As a theory of
everything The Brain has definitely won
the Gold Medal in this year’s Memes
Olympics. Everybody’s got the brain on the brain – if it’s not the brain, it’s the genes that’s
the fashionable theory of everything. Neuroscience has it all licked, or soon
will have. It will not be long before everything about human nature is known
and treatable.
Promises, Promises, promises !
Your
actual scientist may not say this
much, but he allows the public to be blinded with science.
The brain is
this miracle computer in your head with a hundred billion neurons that manages
everything: perception, language, memory, emotions, planning, learning, social
interaction etc; and each part of the brain has its allotted function. The
external world is not at all what it seems – its all a vast phantasmagoria
promulgated by your brain. A person who is brain dead may appear alive – there may
be a heartbeat, they may look like they're breathing, their skin may still be
warm to the touch – but they are dead. So runs the last word in medical
science.
But
what about the case of a man with hydrocephalus
(water on the brain). His brain had shrunk to a thin sheet of tissue due to a
build up of fluid in his scull, reports Dr. Lionel Feuillet of Hôpital de la
Timone in Marseille. Intelligent tests showed that the patient had a IQ of
75. The British neurologist John Lorber was tempted to ask if the brain
was really necessary. ‘He scanned the brains of more than 600 people with hydrocephalus
and found that about 60 had more than 95% of the cranial cavity filled with
cerebrospinal fluid. Some were seriously retarded, but others were more or less
normal, and some had IQs of well over 100. One young man who had an IQ of 126
and a first class degree in mathematics, a student from Sheffield University,
had ‘virtually no brain at all’.
Some neurologists, clinging to their place in the
sun, have suggested that the brain is marvelously adaptable. But one has to ask
how is it possible for a brain that isn’t there to be adaptable ?

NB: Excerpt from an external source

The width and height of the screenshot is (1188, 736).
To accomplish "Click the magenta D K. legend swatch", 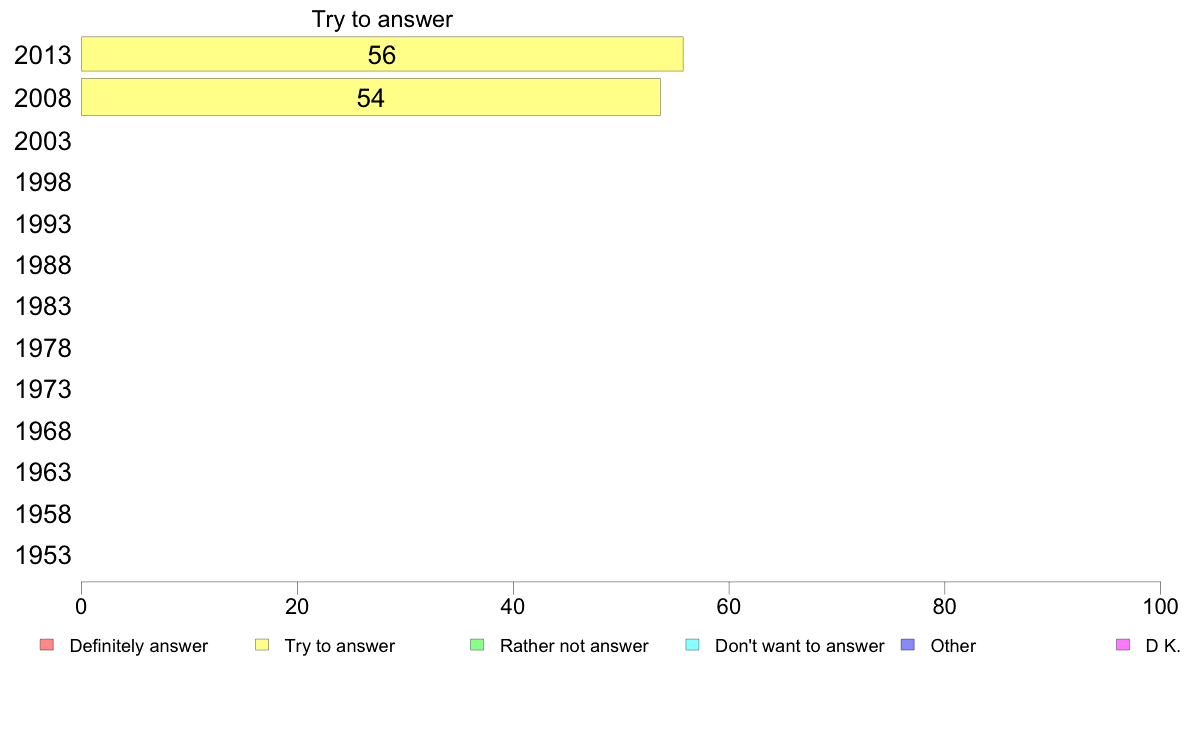I will tap(1122, 645).
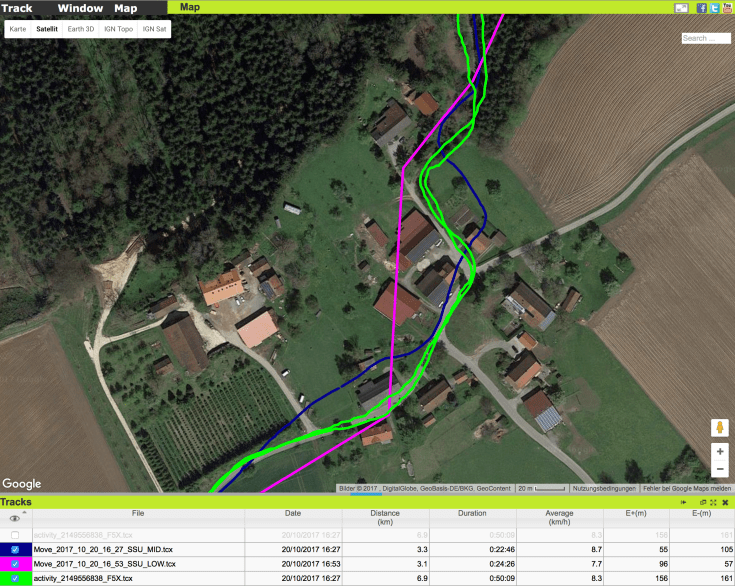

By rights that Sheffield University student
shouldn’t have been able to recognise his own mother, never mind get a degree
in mathematics. No, something is seriously wrong with our materialistic
assumptions about human beings.
‘Cases such as these
undermine established beliefs about the relationship between the human brain
and consciousness and so are largely ignored by mainstream medical science. 1
Rupert
Sheldrake writes that there is no evidence for the materialist claim that the
mind is nothing more than the activity of the brain. ‘No one has ever seen a
thought or an image inside someone else’s brain or inside his or her own brain.
When we look around us, the images of things we see are outside us, not in our
heads. Direct experience offers no support for the extraordinary claim all
experiences are inside the brain. Direct experience is not irrelevant to the
nature of consciousness: it is
consciousness’. 2
What difference
does it make?
Quite a lot
when you begin to regard yourself, not just as a physical organism, not just as
a lump of meat – but primarily as a psychological being.